::: Dataset

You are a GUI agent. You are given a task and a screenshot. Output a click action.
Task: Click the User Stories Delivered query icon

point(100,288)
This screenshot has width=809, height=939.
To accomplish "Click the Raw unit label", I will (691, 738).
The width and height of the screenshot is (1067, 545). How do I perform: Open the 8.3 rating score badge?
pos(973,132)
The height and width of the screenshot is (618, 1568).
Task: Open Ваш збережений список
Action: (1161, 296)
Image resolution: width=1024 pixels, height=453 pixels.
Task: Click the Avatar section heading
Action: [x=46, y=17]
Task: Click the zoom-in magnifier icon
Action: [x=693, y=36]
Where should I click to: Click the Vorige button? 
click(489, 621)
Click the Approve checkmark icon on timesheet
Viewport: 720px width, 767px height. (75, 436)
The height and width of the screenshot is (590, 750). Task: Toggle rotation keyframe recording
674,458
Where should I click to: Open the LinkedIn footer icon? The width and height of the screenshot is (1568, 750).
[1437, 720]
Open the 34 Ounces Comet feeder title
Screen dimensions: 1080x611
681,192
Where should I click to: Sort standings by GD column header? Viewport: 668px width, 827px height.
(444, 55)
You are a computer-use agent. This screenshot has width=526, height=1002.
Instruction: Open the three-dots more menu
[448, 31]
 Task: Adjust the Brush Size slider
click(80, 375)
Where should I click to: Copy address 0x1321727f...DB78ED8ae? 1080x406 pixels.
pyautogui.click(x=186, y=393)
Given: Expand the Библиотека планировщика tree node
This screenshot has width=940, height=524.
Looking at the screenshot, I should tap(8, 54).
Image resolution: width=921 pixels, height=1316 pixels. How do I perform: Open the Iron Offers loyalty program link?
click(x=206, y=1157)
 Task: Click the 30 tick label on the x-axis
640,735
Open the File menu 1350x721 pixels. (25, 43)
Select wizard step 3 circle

::::::

Reproduce all the records precisely.

You are a GUI agent. You are given a task and a screenshot. Output a click action.
Task: Click the User Stories Delivered query icon

point(100,288)
This screenshot has width=809, height=939.
To accomplish "Click the Raw unit label", I will (691, 738).
The width and height of the screenshot is (1067, 545). How do I perform: Open the 8.3 rating score badge?
pos(973,132)
The height and width of the screenshot is (618, 1568).
Task: Open Ваш збережений список
Action: (1161, 296)
Image resolution: width=1024 pixels, height=453 pixels.
Task: Click the Avatar section heading
Action: [x=46, y=17]
Task: Click the zoom-in magnifier icon
Action: [x=693, y=36]
Where should I click to: Click the Vorige button? 
click(489, 621)
Click the Approve checkmark icon on timesheet
Viewport: 720px width, 767px height. (75, 436)
The height and width of the screenshot is (590, 750). Task: Toggle rotation keyframe recording
674,458
Where should I click to: Open the LinkedIn footer icon? The width and height of the screenshot is (1568, 750).
[1437, 720]
Open the 34 Ounces Comet feeder title
Screen dimensions: 1080x611
681,192
Where should I click to: Sort standings by GD column header? Viewport: 668px width, 827px height.
(444, 55)
You are a computer-use agent. This screenshot has width=526, height=1002.
Instruction: Open the three-dots more menu
[448, 31]
 Task: Adjust the Brush Size slider
click(80, 375)
Where should I click to: Copy address 0x1321727f...DB78ED8ae? 1080x406 pixels.
pyautogui.click(x=186, y=393)
Given: Expand the Библиотека планировщика tree node
This screenshot has width=940, height=524.
Looking at the screenshot, I should tap(8, 54).
Image resolution: width=921 pixels, height=1316 pixels. How do I perform: Open the Iron Offers loyalty program link?
click(x=206, y=1157)
 Task: Click the 30 tick label on the x-axis
640,735
Open the File menu 1350x721 pixels. (25, 43)
Select wizard step 3 circle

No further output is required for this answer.